[Start of section]

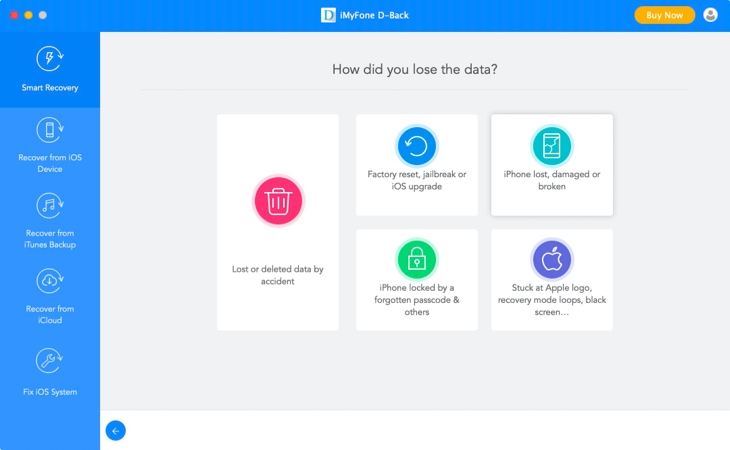730x450 pixels.
Task: Pick "iPhone lost, damaged or broken" label
Action: tap(552, 180)
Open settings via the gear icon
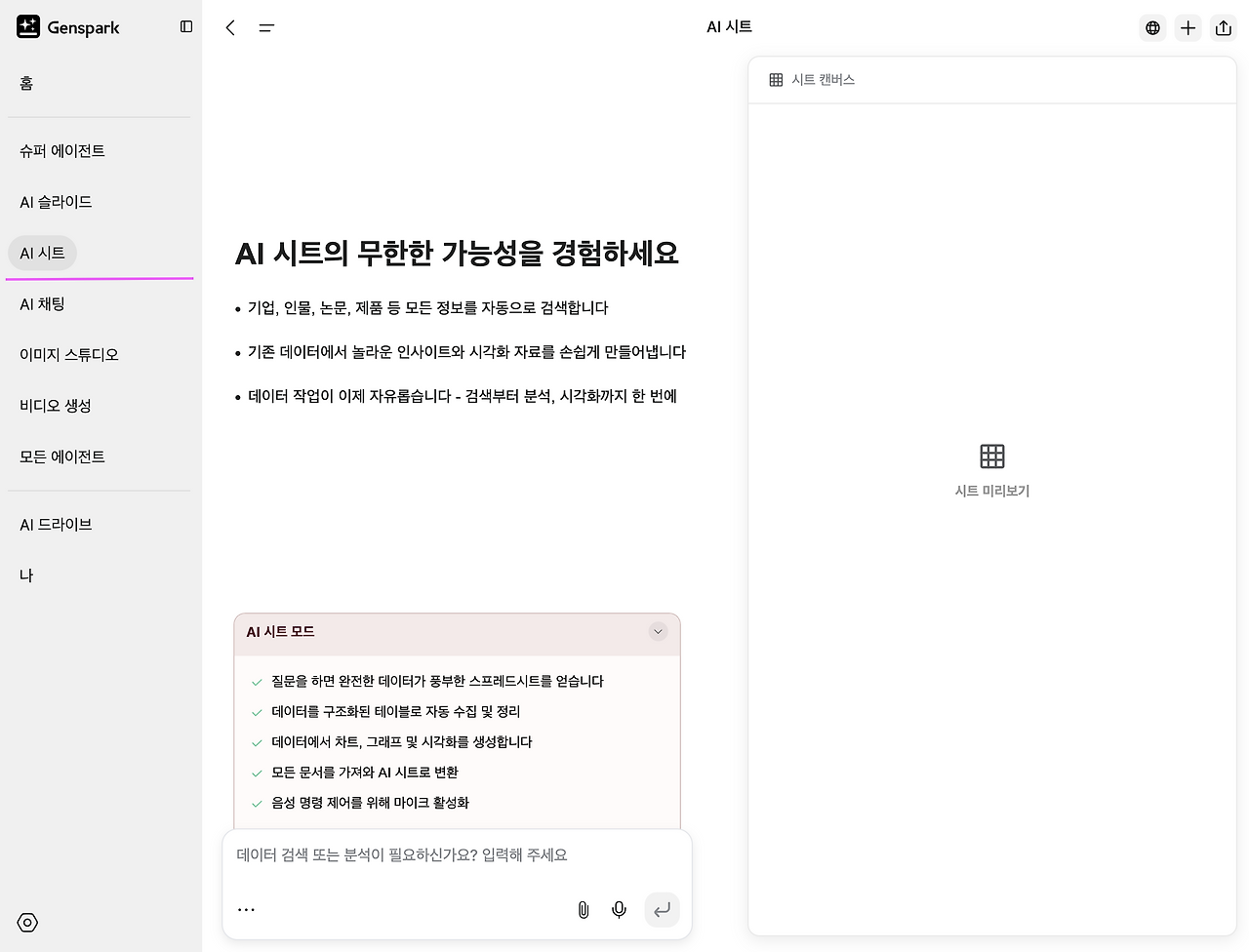 pos(26,922)
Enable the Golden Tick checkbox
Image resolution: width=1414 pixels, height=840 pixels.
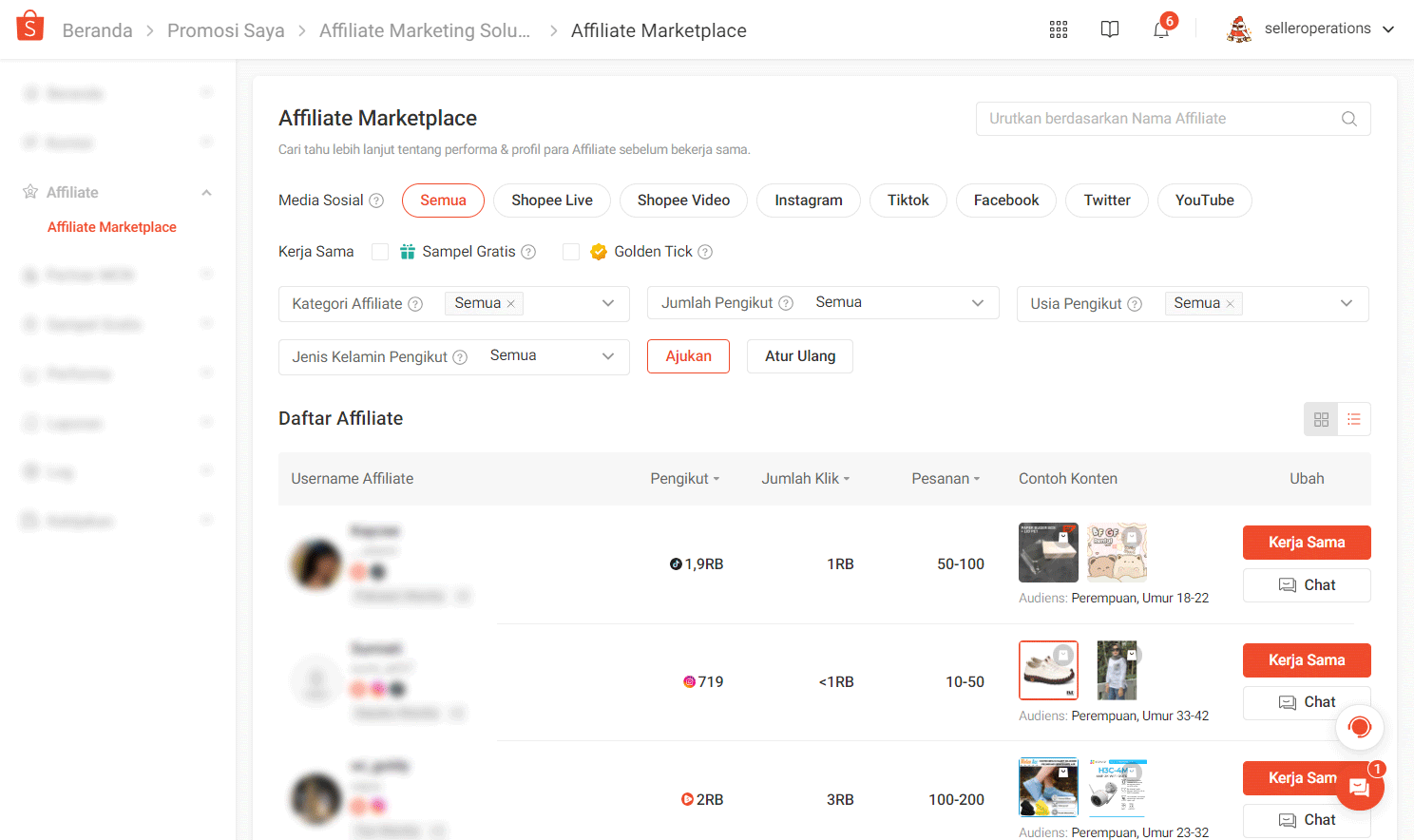(x=571, y=251)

[End of section]

> [The task]: Your task is to transcribe exactly the lines from the one containing "Image resolution: width=1414" through the final line of the entries above, pictures excluded.

> [Written response]:
Image resolution: width=1414 pixels, height=840 pixels.
(x=571, y=251)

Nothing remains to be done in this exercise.